Both Protestants and Christians believe in the trinity which teaches that God is one but he exists as Father, Son (Jesus Christ), and the Holy Spirit. The doctrine of the trinity emerged during the first four centuries of the church in response to the accusations that the church was worshipping three Gods.
- Jesus as savior
Protestants and Christians agree that Jesus is the son of God who came to die for the remission of our sins. Jesus was born of a virgin (Mary), and he lived a sinless life on earth before he was crucified on the cross as a substitute for mankind. After three days, he rose again and ascended to heaven where He is now seated at the right hand of the Father. Following the finished work o the cross, Christians and protestants believe they can now attain salvation through faith in Jesus Christ.
- The Bible is God’s word
Protestants and Christians agree that the Bible is sacred and it is God’s word for mankind. Both the Old and New Testaments are considered inspired by God and are important in guiding doctrine and general Christian conduct. Christians and protestants are therefore encouraged to read it the Bible regularly in order to know what God wants them to do.

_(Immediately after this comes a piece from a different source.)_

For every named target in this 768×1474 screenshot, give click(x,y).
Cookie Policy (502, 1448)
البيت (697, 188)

Important differences between protestants and Christians
Even though there are some similarities between Christians and protestants, there are still some significant differences that distinguish them. These include:
- The authority of scripture
Protestants believe in the authority of the Bible since it is God’s word. As such, the Bible is considered the highest authority on Christian doctrine and practice. While Catholic and Orthodox Christians recognize the Bible as God’s word, they also recognize the authority of the tradition of the church. For instance, the Catholics believe the Pope has the authority to pronounce doctrinal changes and that he cannot be in error because he is the divine leader of the church.
- The Doctrine of Justification
Both Christians and protestants believe in justification by faith. However, protestants emphasize that justification comes only through faith and that one cannot be justified because of the good deeds they do. Christians differ from protestants on this doctrine because they incorporate good deeds as a prerequisite for salvation. For instance, Catholics believe that the seven sacraments(Baptism, Confirmation, Eucharist, Reconciliation, Anointing for the Sick, Marriage, and Ordination) are important good deeds that may contribute towards their salvation.
- Church Structure and Authority
For the most part, Protestants have congregational autonomy and allow for different ecclesiastical structures across their different denominations. This is quite different from Orthodox and Catholic Christians who use a hierarchical structure that recognizes the authority of Bishops and the Pope for Catholics. For protestants, lay people are allowed to participate in decision making but Christians allow the decisions to be made at a centralized level.
- Worship and Liturgy
Most protestants use a non-liturgical style of worship although some like Anglicans, Lutherans, and Methodists have a mix of liturgical and spontaneous worship. This is quite different from Catholic and Orthodox Christians who have a uniform liturgy that they use for worship. The central structure of leadership is also reflected in the liturgy because Christians do not have autonomy of congregations as is the case with the protestants.
The term Christian may refer to all the people that subscribe to the teachings of Christ but it can also be used to differentiate between Catholics and Orthodox Christians from protestants. These two groups have some distinct differences but they also have lots of similarities. For starters, they believe in the trinity and God’s plan for salvation that started with the virgin birth and culminated in the death and resurrection of Jesus Christ. This means that whether you identify as Christian or Protestant, we all have similar faiths albeit with different doctrines.